In-situ high-resolution 3D imaging combined with proteomics and metabolomics reveals enlargement of subcellular architecture and enhancement of photosynthesis pathways in nuclear-irradiated Chlorella pyrenoidosa

Chlorella pyrenoidosa is a microalga that holds enormous potential as a source of renewable energy. Nuclear radiation is commonly used to modify natural microalgal phenotypes to enhance specified functions. However, the mechanisms underlying such modifications are poorly understood. Here, we use a multidisciplinary approach to analyze wild-type Chlorella pyrenoidosa and a nuclear-irradiated mutant known for its higher growth rate and photosynthetic efficiency.
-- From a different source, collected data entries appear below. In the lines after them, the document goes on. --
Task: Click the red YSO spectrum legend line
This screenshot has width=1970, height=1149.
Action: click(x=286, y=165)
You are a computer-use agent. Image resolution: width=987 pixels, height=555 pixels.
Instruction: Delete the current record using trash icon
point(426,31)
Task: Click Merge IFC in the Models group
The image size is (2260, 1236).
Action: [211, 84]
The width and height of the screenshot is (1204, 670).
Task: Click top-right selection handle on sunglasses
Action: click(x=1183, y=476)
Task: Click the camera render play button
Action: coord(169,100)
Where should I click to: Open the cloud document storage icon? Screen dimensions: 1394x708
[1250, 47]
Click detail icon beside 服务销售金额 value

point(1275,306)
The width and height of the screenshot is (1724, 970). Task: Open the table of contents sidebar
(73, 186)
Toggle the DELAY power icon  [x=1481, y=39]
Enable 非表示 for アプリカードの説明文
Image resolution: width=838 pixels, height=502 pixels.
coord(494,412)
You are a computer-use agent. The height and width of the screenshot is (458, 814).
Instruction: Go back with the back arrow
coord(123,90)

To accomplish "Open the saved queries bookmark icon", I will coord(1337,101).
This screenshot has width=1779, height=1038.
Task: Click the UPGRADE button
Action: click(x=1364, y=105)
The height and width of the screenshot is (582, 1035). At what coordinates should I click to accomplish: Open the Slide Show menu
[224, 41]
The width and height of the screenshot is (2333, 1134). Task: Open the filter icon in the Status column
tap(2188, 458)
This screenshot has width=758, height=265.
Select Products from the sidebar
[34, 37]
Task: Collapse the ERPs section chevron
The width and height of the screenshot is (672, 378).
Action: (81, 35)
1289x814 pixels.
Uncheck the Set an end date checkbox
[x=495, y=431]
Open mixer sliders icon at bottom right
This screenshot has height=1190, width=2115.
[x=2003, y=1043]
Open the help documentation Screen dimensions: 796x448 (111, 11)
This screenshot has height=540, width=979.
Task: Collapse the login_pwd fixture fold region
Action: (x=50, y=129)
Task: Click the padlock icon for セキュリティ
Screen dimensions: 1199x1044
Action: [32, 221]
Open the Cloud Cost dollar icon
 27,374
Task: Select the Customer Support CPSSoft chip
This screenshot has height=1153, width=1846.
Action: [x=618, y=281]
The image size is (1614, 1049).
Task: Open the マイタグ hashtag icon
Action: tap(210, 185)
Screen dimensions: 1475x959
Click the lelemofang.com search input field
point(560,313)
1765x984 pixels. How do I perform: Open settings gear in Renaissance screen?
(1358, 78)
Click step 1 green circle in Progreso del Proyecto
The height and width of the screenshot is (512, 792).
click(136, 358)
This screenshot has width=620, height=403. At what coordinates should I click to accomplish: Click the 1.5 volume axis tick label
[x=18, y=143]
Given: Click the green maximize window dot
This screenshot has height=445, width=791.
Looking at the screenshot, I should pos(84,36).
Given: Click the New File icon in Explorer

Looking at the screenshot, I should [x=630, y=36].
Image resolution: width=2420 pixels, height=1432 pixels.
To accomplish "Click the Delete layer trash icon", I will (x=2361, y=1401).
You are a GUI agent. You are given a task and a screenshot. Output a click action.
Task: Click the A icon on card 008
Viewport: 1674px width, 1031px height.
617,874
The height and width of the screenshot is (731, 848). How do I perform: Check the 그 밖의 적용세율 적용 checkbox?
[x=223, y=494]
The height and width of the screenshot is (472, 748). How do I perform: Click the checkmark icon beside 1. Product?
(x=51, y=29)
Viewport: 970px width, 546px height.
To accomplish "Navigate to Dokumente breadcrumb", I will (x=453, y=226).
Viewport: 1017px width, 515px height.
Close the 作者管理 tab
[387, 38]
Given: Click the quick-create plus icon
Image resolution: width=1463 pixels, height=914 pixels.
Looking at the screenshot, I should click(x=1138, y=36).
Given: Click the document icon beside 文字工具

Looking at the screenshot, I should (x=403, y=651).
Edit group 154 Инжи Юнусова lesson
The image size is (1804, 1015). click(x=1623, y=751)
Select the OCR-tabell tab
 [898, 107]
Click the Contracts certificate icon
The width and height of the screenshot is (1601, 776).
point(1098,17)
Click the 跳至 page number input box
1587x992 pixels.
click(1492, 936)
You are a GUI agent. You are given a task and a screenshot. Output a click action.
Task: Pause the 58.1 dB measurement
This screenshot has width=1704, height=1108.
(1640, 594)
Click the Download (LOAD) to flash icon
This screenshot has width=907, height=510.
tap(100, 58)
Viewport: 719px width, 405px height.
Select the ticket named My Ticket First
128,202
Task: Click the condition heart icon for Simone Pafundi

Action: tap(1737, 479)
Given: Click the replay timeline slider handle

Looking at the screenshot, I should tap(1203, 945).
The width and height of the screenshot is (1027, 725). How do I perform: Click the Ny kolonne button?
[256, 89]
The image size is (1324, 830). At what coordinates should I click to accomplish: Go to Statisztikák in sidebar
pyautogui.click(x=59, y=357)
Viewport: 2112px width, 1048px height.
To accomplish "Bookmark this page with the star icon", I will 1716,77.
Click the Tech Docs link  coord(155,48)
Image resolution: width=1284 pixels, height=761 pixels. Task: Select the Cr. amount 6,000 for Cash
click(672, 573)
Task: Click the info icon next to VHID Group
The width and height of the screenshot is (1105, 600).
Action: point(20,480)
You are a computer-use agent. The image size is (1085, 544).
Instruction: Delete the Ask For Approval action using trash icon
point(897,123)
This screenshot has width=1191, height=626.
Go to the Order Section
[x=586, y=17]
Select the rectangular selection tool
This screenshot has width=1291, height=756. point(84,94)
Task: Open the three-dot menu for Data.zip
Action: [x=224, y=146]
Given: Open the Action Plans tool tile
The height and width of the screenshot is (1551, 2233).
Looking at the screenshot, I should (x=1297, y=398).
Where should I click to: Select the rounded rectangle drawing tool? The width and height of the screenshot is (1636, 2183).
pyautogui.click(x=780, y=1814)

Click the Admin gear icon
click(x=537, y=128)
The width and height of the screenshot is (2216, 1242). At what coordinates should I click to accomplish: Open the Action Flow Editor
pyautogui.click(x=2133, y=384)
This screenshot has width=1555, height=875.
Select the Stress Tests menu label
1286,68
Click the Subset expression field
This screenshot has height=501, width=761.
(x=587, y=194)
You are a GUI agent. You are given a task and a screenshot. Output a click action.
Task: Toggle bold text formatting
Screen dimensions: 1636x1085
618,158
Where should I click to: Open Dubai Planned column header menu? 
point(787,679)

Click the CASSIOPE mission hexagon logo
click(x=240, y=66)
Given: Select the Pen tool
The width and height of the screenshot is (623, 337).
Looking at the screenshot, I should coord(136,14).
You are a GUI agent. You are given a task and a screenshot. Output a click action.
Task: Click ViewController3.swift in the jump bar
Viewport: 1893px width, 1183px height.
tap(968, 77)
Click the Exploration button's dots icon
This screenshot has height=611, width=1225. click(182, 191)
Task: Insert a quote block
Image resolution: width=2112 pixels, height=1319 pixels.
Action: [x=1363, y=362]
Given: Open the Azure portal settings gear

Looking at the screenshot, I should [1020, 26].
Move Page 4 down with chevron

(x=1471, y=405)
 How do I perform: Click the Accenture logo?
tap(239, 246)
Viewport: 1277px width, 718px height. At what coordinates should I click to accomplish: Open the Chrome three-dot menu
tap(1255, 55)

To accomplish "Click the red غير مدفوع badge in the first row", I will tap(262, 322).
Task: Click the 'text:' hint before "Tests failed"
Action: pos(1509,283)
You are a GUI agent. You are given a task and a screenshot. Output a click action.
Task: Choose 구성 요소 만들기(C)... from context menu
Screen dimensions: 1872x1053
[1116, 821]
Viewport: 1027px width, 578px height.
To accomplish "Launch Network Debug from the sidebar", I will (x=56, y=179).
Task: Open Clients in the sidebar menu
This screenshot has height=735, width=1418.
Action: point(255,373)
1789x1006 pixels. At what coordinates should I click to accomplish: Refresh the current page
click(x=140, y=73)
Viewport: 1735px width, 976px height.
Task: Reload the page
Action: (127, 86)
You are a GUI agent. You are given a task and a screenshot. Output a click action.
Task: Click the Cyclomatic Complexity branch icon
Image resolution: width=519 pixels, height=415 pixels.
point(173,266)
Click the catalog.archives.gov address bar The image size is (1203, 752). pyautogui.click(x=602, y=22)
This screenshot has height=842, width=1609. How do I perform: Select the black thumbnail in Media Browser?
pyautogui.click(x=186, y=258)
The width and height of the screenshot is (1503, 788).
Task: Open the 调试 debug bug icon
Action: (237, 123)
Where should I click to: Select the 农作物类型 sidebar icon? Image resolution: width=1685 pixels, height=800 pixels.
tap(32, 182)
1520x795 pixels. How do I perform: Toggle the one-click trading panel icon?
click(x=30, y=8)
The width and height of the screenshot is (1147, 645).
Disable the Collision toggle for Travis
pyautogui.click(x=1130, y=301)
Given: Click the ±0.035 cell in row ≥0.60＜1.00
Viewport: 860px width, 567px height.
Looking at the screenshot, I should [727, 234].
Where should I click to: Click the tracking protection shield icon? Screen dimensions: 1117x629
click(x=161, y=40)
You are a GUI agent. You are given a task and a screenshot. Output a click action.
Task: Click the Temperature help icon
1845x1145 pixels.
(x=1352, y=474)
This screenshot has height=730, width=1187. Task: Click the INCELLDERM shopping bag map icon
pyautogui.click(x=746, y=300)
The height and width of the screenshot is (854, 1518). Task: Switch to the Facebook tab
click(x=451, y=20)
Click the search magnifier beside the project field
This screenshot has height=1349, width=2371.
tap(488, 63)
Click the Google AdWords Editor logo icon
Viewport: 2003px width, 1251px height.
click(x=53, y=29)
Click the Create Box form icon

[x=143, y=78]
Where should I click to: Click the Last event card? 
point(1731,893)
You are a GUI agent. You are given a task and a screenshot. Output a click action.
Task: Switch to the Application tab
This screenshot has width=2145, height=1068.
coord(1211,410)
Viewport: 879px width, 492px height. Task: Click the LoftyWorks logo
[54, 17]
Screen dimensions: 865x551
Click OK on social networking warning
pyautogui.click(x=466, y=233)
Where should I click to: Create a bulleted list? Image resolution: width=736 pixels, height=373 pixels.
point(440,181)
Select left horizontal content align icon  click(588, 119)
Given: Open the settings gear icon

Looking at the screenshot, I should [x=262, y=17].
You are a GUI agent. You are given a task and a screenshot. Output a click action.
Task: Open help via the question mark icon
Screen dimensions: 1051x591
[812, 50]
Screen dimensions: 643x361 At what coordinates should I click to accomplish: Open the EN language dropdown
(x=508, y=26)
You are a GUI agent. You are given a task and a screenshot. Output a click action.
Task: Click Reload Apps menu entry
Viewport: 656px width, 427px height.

A combination of focused ion beam scanning electron microscopy (FIB-SEM), cryo-FIB milling, and cryo-electron tomography (cryo-ET) achieve visualization of the microalgae and their organelles in unprecedented detail. Compared to the wild-type cell, the nuclear-irradiated mutant and its subcellular organelles, including the chloroplast, significantly increase in volume by 1.2-fold. Moreover, proteomics and metabolomics data indicate rubisco overexpression by 1.07-fold in the mutant, consistent with enhancement of carbon fixation in photosynthesis and the observed enlargement of subcellular morphology. Furthermore, cryo-ET reveals enlarged membrane width in the thylakoid of the mutant, suggesting an upregulation role for chlorophyll synthesis and chloroplast construction. Collectively, our studies reveal the detailed architectures of C. pyrenoidosa wild-type and a mutant with higher growth rate and photosynthetic efficiency, providing a basis for understanding how subcellular organelles function collaboratively to support macroscopic traits.